Basically, it was a far cry from what she originally thought it entailed.
"I guess when I started, it was just kicking the ball," Paxton said. "When I went there, it was more like ‘This is how you do this, to get it to do that, and the more you do this, the further it goes.’"
The camp also dealt with long snapping and holding, two other key elements of the PAT and field goal. At Princeton, the snapper is Matt Chester and the holder is John Mitko, both Cranbury residents.
"I learned a lot watching that stuff," Paxton said. "Now I can see how to help improve that area of the game. Whether they take my advice or not is up to them, but I just know it makes it easier for me to communicate between the three of us. We seem to be doing OK. We had one mess-up in the Ewing game, but we fixed ourselves since then."
Paxton has also fixed her own form, thanks to some help from the coaches. Rather than waiting until Mitko has the ball before approaching, she moves as soon as Chester snaps it. That allows her to strike the ball quicker and take away the chance of a block. Paxton also got rid of a little hop she had just before approach.

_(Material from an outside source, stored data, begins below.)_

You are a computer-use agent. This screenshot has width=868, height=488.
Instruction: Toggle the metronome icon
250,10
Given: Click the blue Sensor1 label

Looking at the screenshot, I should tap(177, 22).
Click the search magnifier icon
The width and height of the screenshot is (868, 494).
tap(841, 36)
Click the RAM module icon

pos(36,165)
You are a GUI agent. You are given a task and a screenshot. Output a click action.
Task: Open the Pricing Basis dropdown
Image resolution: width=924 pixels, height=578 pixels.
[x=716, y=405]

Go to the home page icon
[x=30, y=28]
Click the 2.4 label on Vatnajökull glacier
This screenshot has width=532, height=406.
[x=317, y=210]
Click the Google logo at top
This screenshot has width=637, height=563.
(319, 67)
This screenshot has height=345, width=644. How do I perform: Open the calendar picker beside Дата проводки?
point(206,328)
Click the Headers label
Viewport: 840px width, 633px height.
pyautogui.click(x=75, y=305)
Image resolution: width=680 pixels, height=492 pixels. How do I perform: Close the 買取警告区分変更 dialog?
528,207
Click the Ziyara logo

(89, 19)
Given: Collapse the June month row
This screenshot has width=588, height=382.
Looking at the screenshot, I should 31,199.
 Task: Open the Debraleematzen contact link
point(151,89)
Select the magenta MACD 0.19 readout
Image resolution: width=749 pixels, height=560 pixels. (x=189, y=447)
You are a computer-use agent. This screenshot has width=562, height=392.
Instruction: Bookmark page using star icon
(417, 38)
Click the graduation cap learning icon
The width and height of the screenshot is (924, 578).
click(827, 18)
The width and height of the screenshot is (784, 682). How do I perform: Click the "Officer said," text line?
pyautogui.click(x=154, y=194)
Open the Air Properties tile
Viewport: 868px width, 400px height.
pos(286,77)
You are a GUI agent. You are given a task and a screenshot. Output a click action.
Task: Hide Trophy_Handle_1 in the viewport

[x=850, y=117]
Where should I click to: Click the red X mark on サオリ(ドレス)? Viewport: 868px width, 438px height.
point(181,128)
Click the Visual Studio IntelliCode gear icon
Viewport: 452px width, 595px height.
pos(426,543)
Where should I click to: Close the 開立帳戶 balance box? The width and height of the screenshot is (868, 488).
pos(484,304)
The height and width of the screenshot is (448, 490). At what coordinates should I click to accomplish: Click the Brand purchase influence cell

"I think that came out of my stutter step that most soccer players do," she said. "When you kick a soccer ball, you can come from far away and just run at it, but you have to stutter step to make sure your plant foot lands in the right spot. With a football, you don’t have time to be that far away. You have to take two steps back and three over, or however it works for you. I was a little further away then I needed to be, so that hop step was something I did to get myself to the ball."
Since the corrections, Paxton has drilled nine straight extra points and is feeling more comfortable. She is actually looking into a college career, having been accepted to Wingate University in Monroe, N.C. (which she discovered while at camp). She will talk with the coaches there after the season about being a possible short place kicker.
As for being a girl in an all-male sport, Paxton has adjusted but still gets some unwanted attention.
"It’s more comfortable now, but at the beginning of the season, a couple of freshmen gave me a weird look," she said. "I got weird looks at camp too, but I talked to a couple of guys down there."
The most important people she talked to, were the ones that taught her the science of kicking a football.